___ SOURCE DATA ___
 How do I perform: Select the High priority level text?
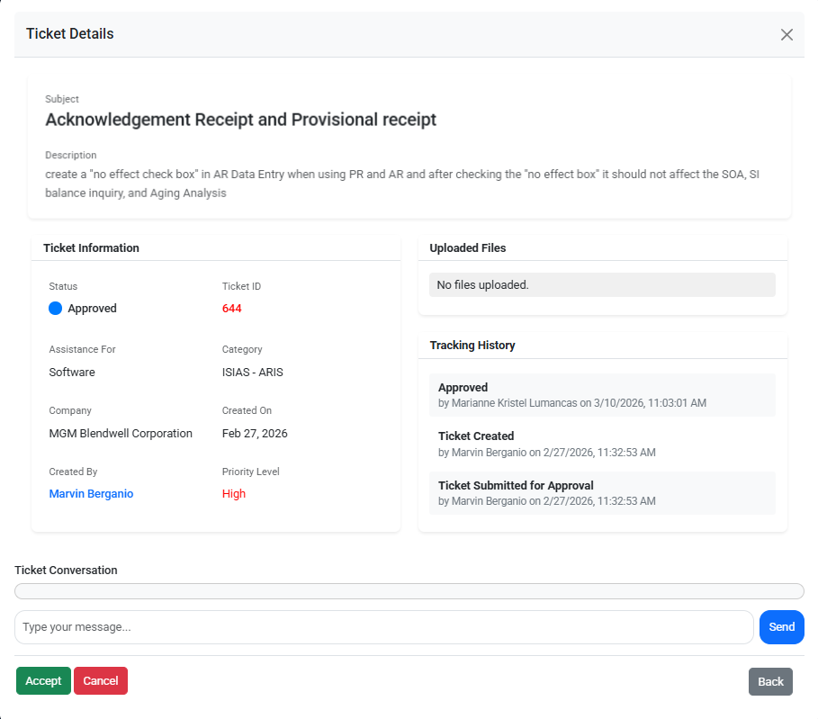234,494
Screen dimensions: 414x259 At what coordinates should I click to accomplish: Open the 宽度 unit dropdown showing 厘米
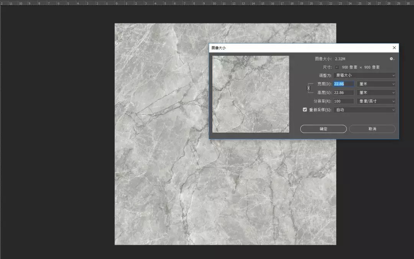click(x=376, y=84)
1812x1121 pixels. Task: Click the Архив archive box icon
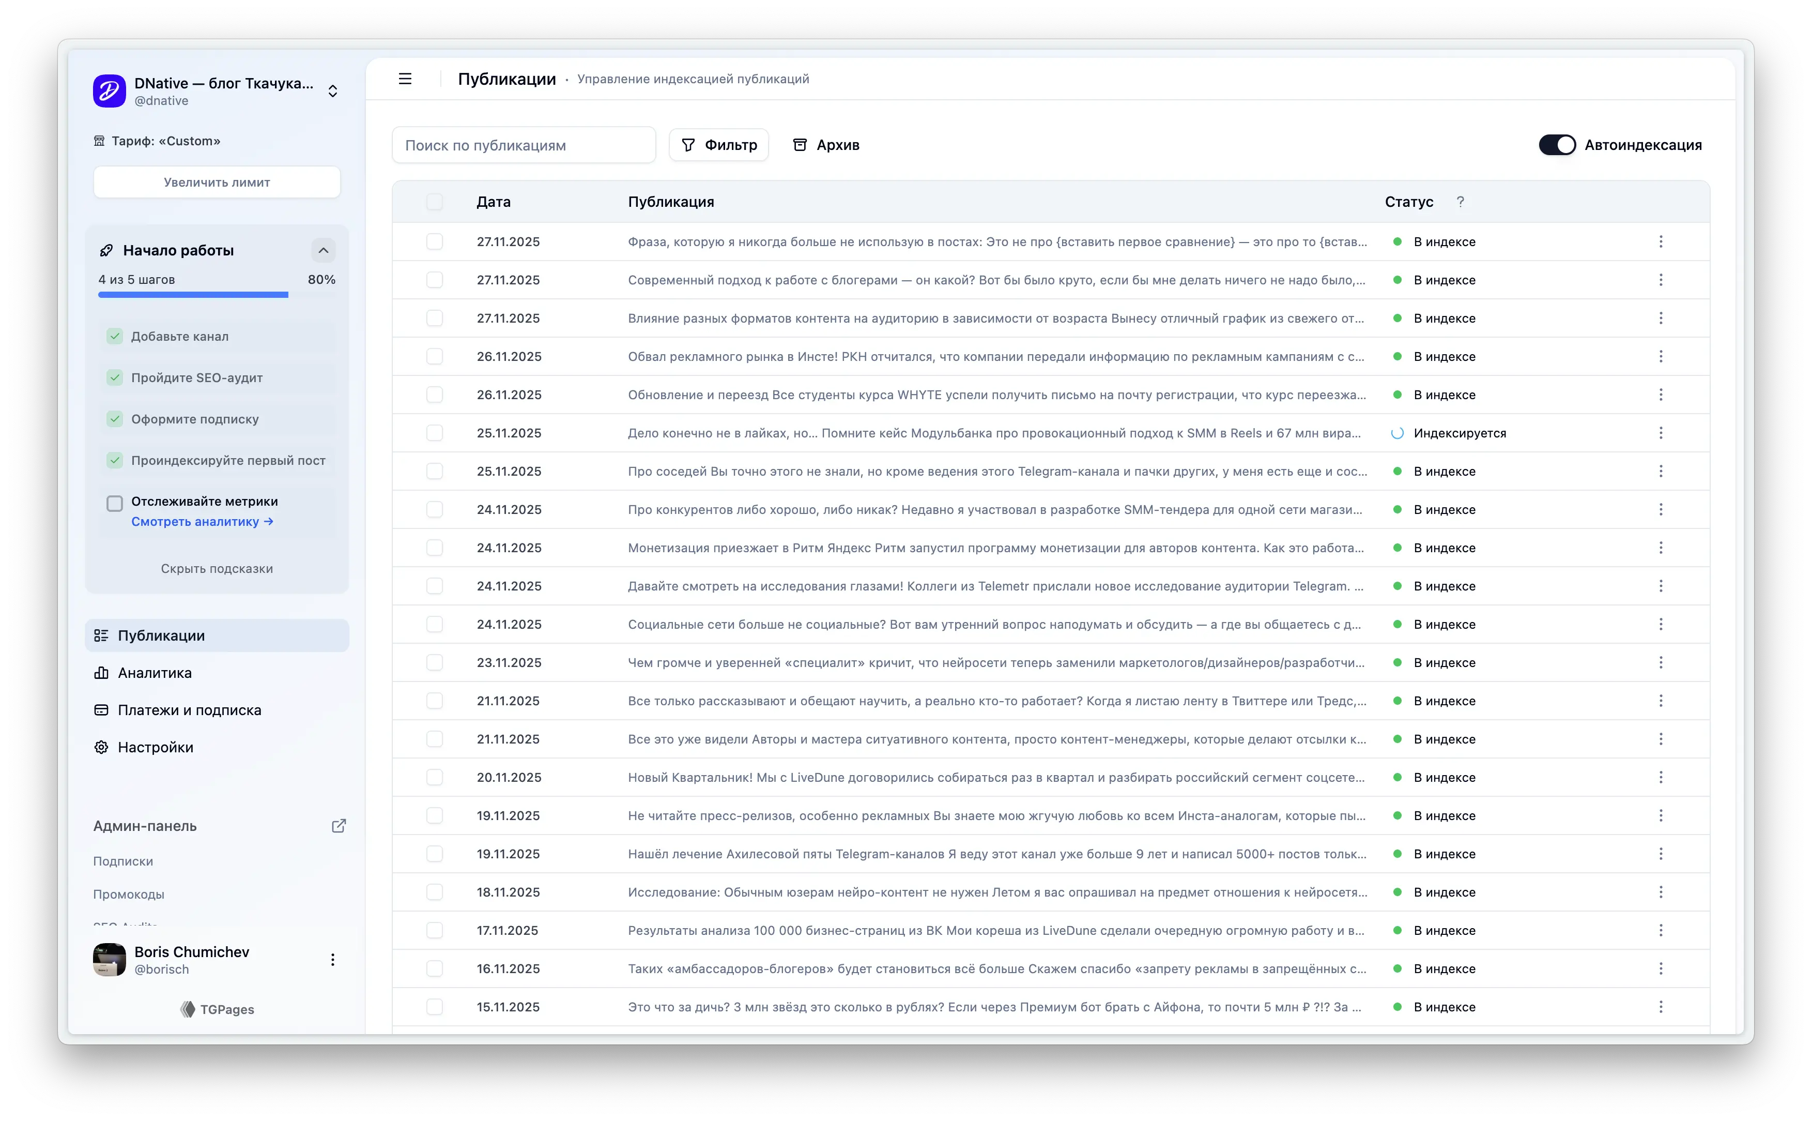coord(800,145)
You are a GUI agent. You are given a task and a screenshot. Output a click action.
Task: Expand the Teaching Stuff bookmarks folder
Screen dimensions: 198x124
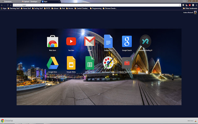pos(13,8)
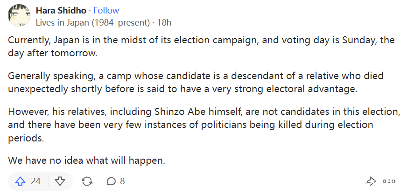Viewport: 407px width, 194px height.
Task: Follow Hara Shidho
Action: (x=106, y=10)
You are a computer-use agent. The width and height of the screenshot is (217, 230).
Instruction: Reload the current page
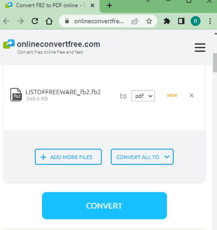point(35,21)
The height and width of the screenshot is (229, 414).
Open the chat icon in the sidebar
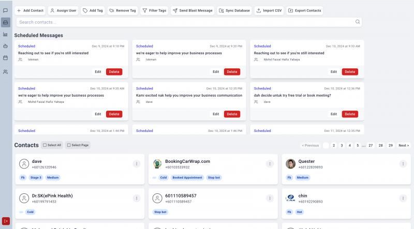pyautogui.click(x=5, y=10)
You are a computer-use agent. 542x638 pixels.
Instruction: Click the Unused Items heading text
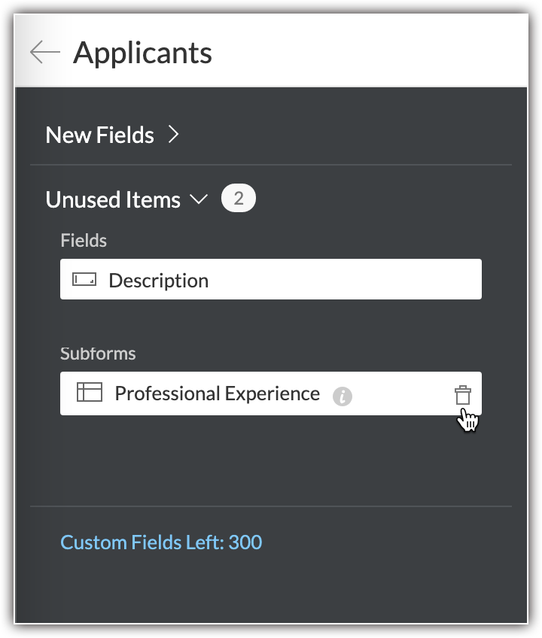click(x=113, y=200)
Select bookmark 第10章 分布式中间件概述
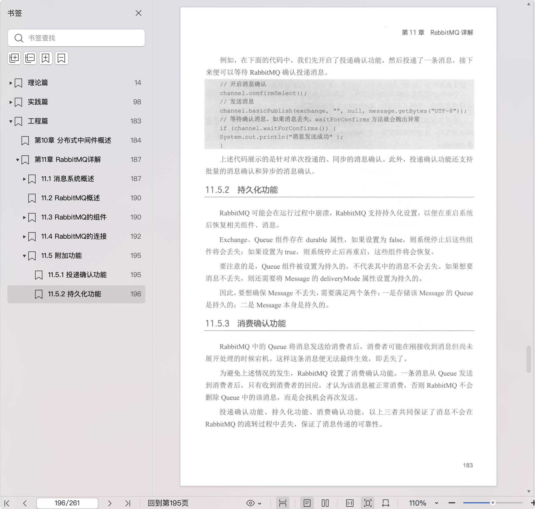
___
**PROBLEM DETAILS**
Which lines of the material contain the word "Open"? Pick out and copy each one, treating uppercase and lowercase as different.

**ANSWER TO THIS EXERCISE**
Screen dimensions: 414x259 At what coordinates should I click to accomplish: Open the 宽度 unit dropdown showing 厘米
Open the chat icon in the sidebar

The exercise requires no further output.